Magnetic electroporation

Problem statement

Electroporation is the process of forming pores in cell membranes using electric fields. It is an exciting way forward for extraction of juices and other valuable compounds from plants and microorganisms. Traditional methods like thermal heating are more energy intensive and cause loss of flavor while increasing production of acrylamide and toxins in processed foods. Electroporation mitigates most of these problems, and provides additional benefits like enhanced antioxidant and bioprotective capacity, digestibility and food safety while preserving flavors.

Currently, electroporation with pulsed electric fields (PEF) has seen limited use in juice pasteurization in the US, but is commonly used in potato processing and juice extraction in multiple parts of the world. PEF is also adaptable to use in extracting sugars from sugar beets and sugarcane. Voltages used in PEF are application dependent and vary from 200 V/cm to as high as 35,000 V/cm. Such high voltages are energy inefficient and can be unsafe to the user. A safer and more energy efficient means of electroporation would be greatly beneficial in the field.

Technology description

The University of Texas at Austin has developed an alternative to electroporation using PEF, by replacing it with pulsed magnetic field (PMF). The required electric field is generated using PMF through closed magnetic yoke, such as a toroid placed in the flow path of a fluid medium to be processed. The electric field is concentrated in the annulus that is in direct contact with the fluid. Multiple toroids can be used to increase electroporation throughput. The power required to generate the maximum flux through the system is considerably less than that required in a conventional apparatus. Another advantage is elimination of electrode contamination and corrosion.

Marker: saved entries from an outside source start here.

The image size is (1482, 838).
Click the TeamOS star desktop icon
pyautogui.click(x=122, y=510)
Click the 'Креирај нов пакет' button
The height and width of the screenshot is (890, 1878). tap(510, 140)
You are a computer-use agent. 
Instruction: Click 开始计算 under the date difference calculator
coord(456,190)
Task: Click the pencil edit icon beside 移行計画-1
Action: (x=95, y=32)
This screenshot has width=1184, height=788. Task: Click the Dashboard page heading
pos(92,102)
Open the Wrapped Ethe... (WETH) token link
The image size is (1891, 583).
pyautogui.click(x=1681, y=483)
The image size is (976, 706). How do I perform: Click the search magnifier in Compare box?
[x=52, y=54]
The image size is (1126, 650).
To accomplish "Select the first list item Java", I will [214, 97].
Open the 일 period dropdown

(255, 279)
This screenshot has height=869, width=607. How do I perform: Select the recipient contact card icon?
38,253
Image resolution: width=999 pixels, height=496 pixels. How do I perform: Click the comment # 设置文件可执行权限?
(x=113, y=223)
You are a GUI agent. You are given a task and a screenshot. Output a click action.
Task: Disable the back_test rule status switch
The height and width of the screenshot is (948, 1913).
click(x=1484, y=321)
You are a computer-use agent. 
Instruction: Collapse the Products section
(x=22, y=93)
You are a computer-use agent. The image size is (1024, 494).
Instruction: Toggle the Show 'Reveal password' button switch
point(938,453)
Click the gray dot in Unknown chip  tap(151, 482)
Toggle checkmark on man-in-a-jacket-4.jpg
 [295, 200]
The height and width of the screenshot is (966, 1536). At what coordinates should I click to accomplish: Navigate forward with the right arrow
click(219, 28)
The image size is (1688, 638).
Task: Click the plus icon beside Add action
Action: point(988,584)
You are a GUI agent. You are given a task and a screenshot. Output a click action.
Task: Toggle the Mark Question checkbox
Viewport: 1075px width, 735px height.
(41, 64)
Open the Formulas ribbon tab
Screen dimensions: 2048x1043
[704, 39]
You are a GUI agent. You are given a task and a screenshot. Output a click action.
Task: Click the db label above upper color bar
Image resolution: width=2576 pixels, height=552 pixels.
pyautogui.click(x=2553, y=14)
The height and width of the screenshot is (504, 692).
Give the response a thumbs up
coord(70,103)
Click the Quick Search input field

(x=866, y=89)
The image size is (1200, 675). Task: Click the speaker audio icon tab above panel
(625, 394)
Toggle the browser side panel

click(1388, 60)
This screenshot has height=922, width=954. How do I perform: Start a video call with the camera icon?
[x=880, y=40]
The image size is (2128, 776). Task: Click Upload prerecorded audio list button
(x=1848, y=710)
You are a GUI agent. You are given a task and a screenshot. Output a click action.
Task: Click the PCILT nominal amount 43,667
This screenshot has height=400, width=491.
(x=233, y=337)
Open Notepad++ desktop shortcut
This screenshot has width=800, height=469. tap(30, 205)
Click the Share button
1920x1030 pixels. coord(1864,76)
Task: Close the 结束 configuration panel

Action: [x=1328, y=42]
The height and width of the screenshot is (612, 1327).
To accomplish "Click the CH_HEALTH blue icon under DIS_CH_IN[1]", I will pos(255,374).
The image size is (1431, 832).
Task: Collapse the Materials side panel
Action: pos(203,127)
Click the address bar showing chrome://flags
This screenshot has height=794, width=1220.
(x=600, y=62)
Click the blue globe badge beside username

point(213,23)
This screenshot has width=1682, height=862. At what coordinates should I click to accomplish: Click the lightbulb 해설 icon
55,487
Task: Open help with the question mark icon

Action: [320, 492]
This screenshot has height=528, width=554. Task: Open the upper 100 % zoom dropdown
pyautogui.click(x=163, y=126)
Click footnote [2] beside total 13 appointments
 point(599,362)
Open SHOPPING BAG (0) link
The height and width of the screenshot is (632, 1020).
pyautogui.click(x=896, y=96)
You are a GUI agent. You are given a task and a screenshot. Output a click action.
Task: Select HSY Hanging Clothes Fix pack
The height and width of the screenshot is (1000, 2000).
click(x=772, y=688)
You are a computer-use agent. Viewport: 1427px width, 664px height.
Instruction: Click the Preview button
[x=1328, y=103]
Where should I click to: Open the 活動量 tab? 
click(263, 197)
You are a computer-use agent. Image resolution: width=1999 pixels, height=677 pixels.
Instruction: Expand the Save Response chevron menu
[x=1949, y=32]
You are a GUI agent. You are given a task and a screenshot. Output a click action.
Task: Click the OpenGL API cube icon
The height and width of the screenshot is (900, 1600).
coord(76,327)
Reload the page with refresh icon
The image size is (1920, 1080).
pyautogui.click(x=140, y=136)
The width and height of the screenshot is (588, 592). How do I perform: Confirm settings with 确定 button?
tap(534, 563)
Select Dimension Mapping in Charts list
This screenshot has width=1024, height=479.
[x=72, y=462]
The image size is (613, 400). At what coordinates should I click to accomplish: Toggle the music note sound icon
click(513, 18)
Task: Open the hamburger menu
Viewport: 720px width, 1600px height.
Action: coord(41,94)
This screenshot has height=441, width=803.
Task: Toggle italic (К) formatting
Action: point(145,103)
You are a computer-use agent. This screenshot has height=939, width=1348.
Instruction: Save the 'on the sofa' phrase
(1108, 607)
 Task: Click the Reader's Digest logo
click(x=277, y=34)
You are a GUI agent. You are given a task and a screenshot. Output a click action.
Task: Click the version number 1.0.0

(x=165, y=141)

An embodiment of this invention is shown below; additional details may be found in the issued patent. The toroid used had a cross-sectional diameter of 2’’ with a 6’’ diameter annulus. The toroid was excited by electric current at 10MHz, and an induced electric field was generated along the radius of the annulus. The magnitude of electric field generated by the toroid is highest at the center of annulus and decreases exponentially toward the edge of the toroid, as expected. The power to excite the toroid is proportional to the current flow in the fluid medium, which in the experiment performed has a conductivity of 0.15 S/m. The major advantage is the ability to concentrate electroporation within the center of the annulus and completely avoid all half reactions. Also shown is a cross sectional view of sample passing through two toroids.